Set problem
Output the part of the records that opens with the line containing "Select the 12個月 chart range" and closes with the line containing "Action: [x=905, y=382]", including both of those lines, and copy every line verbatim.

Entries supplied
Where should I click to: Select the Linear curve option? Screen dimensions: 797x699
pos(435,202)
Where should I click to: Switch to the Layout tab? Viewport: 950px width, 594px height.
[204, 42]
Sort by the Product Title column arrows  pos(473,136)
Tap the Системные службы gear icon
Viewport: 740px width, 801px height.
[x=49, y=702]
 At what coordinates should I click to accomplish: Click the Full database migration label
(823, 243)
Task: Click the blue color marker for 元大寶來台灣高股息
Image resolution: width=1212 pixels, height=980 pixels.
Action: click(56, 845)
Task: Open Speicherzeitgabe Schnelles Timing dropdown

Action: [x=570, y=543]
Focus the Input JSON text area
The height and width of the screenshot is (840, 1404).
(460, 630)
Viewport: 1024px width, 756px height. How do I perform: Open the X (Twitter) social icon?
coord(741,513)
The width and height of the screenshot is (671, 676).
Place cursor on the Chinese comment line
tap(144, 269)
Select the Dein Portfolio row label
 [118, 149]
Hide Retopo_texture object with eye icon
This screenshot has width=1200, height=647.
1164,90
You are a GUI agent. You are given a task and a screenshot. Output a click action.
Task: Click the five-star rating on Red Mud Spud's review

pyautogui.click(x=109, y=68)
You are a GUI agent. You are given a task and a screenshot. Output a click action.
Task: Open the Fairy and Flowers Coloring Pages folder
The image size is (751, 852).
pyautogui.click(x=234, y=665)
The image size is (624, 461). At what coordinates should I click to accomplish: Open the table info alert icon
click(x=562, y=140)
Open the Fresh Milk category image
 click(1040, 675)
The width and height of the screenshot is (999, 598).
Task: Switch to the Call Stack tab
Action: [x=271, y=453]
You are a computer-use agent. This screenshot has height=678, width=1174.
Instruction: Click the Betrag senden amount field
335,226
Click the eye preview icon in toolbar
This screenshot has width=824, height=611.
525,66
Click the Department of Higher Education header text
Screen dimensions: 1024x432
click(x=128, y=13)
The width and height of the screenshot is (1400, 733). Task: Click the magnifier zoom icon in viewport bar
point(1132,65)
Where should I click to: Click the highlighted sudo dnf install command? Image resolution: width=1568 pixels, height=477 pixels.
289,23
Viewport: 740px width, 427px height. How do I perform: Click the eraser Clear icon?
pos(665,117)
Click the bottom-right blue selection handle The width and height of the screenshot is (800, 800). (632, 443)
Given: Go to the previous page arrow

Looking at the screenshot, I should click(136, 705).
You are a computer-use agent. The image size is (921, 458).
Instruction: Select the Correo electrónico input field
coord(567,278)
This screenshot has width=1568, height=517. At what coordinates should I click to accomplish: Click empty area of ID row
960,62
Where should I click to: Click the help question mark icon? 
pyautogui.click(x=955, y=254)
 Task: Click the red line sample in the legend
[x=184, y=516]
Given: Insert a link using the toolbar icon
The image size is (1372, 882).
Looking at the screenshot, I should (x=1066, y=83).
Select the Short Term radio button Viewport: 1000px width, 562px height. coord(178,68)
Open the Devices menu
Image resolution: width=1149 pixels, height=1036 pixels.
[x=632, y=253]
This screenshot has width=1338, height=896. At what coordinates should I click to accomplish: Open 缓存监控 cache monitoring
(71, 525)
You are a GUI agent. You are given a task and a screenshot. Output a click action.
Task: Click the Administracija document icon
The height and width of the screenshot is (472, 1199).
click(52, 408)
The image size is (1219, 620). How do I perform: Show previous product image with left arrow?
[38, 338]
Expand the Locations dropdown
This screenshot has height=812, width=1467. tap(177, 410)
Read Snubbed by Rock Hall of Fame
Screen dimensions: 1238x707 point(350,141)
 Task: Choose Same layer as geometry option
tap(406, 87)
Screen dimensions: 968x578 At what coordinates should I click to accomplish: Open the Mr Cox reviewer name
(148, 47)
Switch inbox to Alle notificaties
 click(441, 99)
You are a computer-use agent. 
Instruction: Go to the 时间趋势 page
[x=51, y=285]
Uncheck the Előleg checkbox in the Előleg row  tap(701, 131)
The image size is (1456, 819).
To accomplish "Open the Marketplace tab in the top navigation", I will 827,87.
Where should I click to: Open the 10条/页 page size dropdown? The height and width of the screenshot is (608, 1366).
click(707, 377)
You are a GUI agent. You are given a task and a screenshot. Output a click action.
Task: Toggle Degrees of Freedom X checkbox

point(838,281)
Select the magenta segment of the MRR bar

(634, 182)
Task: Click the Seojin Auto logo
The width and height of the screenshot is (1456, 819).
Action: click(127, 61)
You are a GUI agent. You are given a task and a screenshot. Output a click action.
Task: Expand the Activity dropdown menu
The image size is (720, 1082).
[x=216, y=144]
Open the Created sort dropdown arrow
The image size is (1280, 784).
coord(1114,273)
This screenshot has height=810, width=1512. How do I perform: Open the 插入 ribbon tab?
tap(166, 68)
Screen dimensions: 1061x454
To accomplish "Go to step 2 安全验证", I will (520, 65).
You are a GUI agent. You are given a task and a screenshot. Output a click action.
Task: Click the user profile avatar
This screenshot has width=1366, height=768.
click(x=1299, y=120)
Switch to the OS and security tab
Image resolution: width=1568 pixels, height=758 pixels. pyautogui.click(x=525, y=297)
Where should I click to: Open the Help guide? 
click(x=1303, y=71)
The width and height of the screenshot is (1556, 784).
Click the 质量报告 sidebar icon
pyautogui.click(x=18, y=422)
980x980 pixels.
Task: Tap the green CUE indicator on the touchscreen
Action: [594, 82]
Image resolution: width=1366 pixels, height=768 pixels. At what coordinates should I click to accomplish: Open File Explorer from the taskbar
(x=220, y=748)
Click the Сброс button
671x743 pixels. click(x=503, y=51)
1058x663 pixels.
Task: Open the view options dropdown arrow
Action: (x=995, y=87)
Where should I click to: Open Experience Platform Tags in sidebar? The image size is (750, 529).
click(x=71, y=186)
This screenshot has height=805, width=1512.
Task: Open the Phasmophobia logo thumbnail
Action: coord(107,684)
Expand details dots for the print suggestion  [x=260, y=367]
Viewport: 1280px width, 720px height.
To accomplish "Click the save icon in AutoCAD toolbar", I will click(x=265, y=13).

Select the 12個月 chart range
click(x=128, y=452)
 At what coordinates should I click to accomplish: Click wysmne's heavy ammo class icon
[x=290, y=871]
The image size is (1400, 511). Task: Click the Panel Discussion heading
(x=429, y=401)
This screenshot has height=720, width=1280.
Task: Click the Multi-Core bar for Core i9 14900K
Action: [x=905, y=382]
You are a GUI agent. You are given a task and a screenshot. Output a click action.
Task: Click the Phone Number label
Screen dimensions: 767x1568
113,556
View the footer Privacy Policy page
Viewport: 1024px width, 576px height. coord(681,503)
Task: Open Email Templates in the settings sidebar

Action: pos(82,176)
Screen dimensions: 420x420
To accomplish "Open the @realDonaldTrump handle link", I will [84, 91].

Response below
Select the 12個月 chart range
click(x=128, y=452)
 At what coordinates should I click to accomplish: Click wysmne's heavy ammo class icon
[x=290, y=871]
The image size is (1400, 511). Task: Click the Panel Discussion heading
(x=429, y=401)
This screenshot has height=720, width=1280.
Task: Click the Multi-Core bar for Core i9 14900K
Action: [x=905, y=382]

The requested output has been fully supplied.